TASK GOAL: Write out every line below that contains "agent".

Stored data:
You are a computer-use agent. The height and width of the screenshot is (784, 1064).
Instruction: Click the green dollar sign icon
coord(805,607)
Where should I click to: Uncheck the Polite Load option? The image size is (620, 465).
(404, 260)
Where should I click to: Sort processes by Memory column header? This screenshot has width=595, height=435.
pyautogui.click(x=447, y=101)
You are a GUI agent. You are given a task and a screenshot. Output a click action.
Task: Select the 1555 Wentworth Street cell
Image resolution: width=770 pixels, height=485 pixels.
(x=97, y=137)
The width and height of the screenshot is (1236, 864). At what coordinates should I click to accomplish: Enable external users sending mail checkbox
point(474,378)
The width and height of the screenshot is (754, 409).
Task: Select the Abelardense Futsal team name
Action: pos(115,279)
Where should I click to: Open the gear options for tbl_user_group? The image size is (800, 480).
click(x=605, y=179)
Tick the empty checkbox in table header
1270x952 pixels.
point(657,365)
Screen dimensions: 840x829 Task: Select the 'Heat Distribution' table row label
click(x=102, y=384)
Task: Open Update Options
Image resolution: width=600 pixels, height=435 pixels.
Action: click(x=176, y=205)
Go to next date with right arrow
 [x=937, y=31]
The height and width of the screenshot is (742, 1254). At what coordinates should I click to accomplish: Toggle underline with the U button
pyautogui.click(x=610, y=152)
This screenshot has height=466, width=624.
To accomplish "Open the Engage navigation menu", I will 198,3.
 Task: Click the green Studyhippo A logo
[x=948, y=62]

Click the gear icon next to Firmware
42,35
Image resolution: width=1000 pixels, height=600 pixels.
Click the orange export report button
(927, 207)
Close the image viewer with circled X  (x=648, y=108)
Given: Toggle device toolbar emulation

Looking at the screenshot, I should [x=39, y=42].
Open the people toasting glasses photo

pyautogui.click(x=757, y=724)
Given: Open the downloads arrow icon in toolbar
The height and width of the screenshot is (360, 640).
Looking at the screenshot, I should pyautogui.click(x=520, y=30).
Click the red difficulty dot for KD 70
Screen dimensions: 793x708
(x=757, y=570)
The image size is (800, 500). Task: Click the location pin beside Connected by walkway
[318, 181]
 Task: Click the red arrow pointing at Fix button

RESPONSE FOR THIS EXERCISE:
You are a computer-use agent. The height and width of the screenshot is (784, 1064).
You are a GUI agent. You are given a task and a screenshot. Output a click action.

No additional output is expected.